• TO DO: An exact copy of the entries is required, excluding any pictures.

*** SOURCE MATERIAL Section Begins ***

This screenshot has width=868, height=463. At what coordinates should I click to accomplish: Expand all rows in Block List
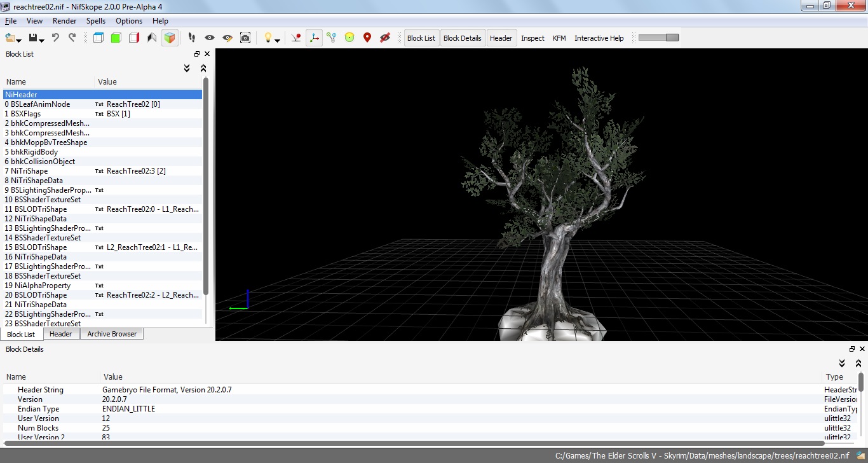coord(187,68)
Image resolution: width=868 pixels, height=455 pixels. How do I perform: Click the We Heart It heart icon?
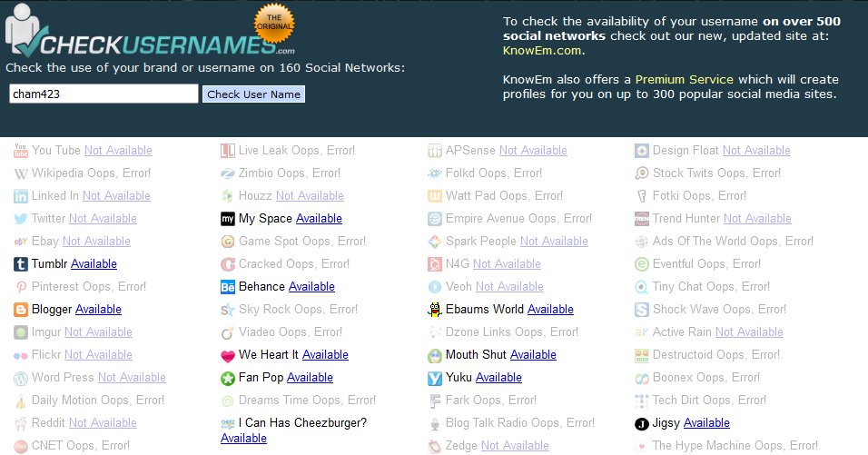pos(228,355)
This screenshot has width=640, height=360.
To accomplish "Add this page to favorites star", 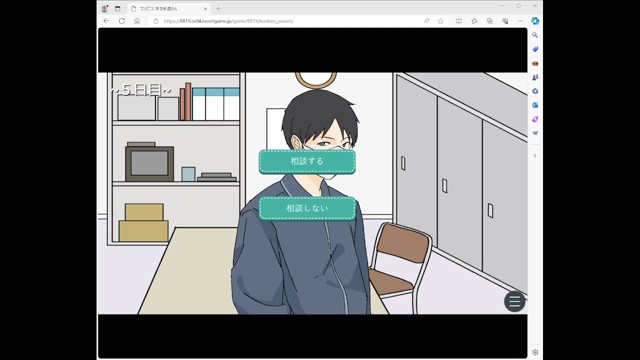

*** SOURCE MATERIAL Section Ends ***

• ANSWER BOX:
This screenshot has width=868, height=463. At what coordinates should I click to accomplish: Expand all rows in Block List
coord(187,68)
Image resolution: width=868 pixels, height=455 pixels. How do I perform: Click the We Heart It heart icon?
pos(228,355)
This screenshot has width=640, height=360.
To accomplish "Add this page to favorites star", 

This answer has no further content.